The first and we ought to do is correct your DDL. Identity is a table property and not a column, and by definition can never be a key in a logical model. The rest of your column names are incomplete; the start and end dates of what? The postfixes "_status" and "_id" are what ISO 11179 and the metadata committee call attribute properties. Think of them as adjectives on a noun. So you got a list of adjectives with no noun. A key by definition cannot be null, so in your original schema, there's no way to have a valid relational key. There is no attempt to keep any kind of data integrity in your posting. That's why we have datatypes and check constraints.
Here's a quick correction on what you posted. Remember that 80 to 90% of the work in SQL is done in the DDL.
CREATE TABLE RailCar_Cycles -- plural name to show it is a set
(railcar_id CHAR(30) NOT NULL,
cycle_start_date DATE NOT NULL,
CHECK (cycle_start_date<= cycle_end_date)
foobar_status CHAR(1) NOT NULL
CHECK (foobar_status IN ('1', ???),
PRIMARY KEY (railcar_id, cycle_start_date, cycle_end_date)

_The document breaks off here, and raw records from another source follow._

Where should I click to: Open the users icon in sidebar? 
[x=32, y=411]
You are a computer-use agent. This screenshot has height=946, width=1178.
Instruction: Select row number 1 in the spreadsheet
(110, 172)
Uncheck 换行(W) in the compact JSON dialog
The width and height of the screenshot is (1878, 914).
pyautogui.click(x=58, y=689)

INSERT INTO RailCar_Cycles
VALUES ('TILX333975', '2019-08-01', '2019-09-08','1');
As a historic note, I see you put a comma in the front of each "card image" and your insertion statements. This is exactly how we formatted our punch card decks back in the 1960s because it made it easy to rearrange the deck and insert a new card. For the last few decades, however, programmers had software that pretty print program text when we push a button. The leading comma is a really bad idea for readability. I see you also forgot to put quote marks around dates and strings. Is there any reason you used in NCHAR for the railcar identifiers? Do you have a lot of Chinese characters in those names? As I remember the ISO standards the industry identifiers for virtually everything consist of a subset of Unicode characters with the Latin alphabet digits and a few punctuation marks. The reason for limiting thousands of industry identifiers to this subset of symbols was so that any alphabet or other writing system covered by Unicode would be able to write them. In particular, units of measure in the metric system were targeted. You also don't like using the; at the end of statements. That's another old-time Sybase convention that is being replaced with components to ANSI/ISO standard SQL requirements by Microsoft.
Going back and forth between "load_date" and the ("start_date", "end_date") interval pairs in your posting is confusing. Can you clarify what you want to be done?
Please post DDL and follow ANSI/ISO standards when asking for help.